Activity =
Please repeat all the entries. Nothing may differ.

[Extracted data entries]
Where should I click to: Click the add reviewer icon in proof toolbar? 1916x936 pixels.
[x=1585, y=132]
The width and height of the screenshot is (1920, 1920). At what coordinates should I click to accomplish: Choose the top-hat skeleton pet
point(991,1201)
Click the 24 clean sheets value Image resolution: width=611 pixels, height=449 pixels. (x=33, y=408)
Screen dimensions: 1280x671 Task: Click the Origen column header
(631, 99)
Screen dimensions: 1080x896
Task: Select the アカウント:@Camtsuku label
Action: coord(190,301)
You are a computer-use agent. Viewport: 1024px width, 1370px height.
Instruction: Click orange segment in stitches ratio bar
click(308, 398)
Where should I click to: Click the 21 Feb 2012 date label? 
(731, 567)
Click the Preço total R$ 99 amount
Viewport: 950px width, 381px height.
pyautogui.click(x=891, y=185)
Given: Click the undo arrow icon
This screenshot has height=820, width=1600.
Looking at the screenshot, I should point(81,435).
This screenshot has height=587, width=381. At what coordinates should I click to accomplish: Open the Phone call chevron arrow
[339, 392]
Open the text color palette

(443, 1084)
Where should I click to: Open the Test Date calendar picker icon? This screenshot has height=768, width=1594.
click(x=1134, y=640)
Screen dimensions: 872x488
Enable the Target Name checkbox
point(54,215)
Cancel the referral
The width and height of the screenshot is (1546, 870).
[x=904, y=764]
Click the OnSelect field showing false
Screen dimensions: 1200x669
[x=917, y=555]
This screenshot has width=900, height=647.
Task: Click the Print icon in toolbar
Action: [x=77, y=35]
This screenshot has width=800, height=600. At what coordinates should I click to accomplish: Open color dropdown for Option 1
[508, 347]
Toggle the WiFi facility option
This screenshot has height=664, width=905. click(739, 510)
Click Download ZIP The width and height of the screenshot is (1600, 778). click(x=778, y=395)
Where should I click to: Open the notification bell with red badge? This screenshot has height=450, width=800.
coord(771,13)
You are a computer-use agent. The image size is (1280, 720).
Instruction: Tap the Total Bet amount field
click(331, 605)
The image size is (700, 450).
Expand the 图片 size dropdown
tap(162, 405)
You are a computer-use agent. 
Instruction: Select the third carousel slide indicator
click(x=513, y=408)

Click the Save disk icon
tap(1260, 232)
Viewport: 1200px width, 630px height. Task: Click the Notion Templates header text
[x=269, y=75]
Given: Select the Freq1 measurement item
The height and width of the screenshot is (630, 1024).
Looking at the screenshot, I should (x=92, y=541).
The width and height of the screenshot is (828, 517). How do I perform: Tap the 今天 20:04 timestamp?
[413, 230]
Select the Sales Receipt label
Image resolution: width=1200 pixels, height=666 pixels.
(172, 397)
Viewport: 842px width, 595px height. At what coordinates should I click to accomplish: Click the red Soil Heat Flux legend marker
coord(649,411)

Reply =
Where should I click to: Click the add reviewer icon in proof toolbar? 1916x936 pixels.
[x=1585, y=132]
The width and height of the screenshot is (1920, 1920). At what coordinates should I click to accomplish: Choose the top-hat skeleton pet
point(991,1201)
Click the 24 clean sheets value Image resolution: width=611 pixels, height=449 pixels. (x=33, y=408)
Screen dimensions: 1280x671 Task: Click the Origen column header
(631, 99)
Screen dimensions: 1080x896
Task: Select the アカウント:@Camtsuku label
Action: coord(190,301)
You are a computer-use agent. Viewport: 1024px width, 1370px height.
Instruction: Click orange segment in stitches ratio bar
click(308, 398)
Where should I click to: Click the 21 Feb 2012 date label? 
(731, 567)
Click the Preço total R$ 99 amount
Viewport: 950px width, 381px height.
pyautogui.click(x=891, y=185)
Given: Click the undo arrow icon
This screenshot has height=820, width=1600.
Looking at the screenshot, I should point(81,435).
This screenshot has height=587, width=381. At what coordinates should I click to accomplish: Open the Phone call chevron arrow
[339, 392]
Open the text color palette

(443, 1084)
Where should I click to: Open the Test Date calendar picker icon? This screenshot has height=768, width=1594.
click(x=1134, y=640)
Screen dimensions: 872x488
Enable the Target Name checkbox
point(54,215)
Cancel the referral
The width and height of the screenshot is (1546, 870).
[x=904, y=764]
Click the OnSelect field showing false
Screen dimensions: 1200x669
[x=917, y=555]
This screenshot has width=900, height=647.
Task: Click the Print icon in toolbar
Action: [x=77, y=35]
This screenshot has width=800, height=600. At what coordinates should I click to accomplish: Open color dropdown for Option 1
[508, 347]
Toggle the WiFi facility option
This screenshot has height=664, width=905. click(739, 510)
Click Download ZIP The width and height of the screenshot is (1600, 778). click(x=778, y=395)
Where should I click to: Open the notification bell with red badge? This screenshot has height=450, width=800.
coord(771,13)
You are a computer-use agent. The image size is (1280, 720).
Instruction: Tap the Total Bet amount field
click(331, 605)
The image size is (700, 450).
Expand the 图片 size dropdown
tap(162, 405)
You are a computer-use agent. 
Instruction: Select the third carousel slide indicator
click(x=513, y=408)

Click the Save disk icon
tap(1260, 232)
Viewport: 1200px width, 630px height. Task: Click the Notion Templates header text
[x=269, y=75]
Given: Select the Freq1 measurement item
The height and width of the screenshot is (630, 1024).
Looking at the screenshot, I should (x=92, y=541).
The width and height of the screenshot is (828, 517). How do I perform: Tap the 今天 20:04 timestamp?
[413, 230]
Select the Sales Receipt label
Image resolution: width=1200 pixels, height=666 pixels.
(172, 397)
Viewport: 842px width, 595px height. At what coordinates should I click to accomplish: Click the red Soil Heat Flux legend marker
coord(649,411)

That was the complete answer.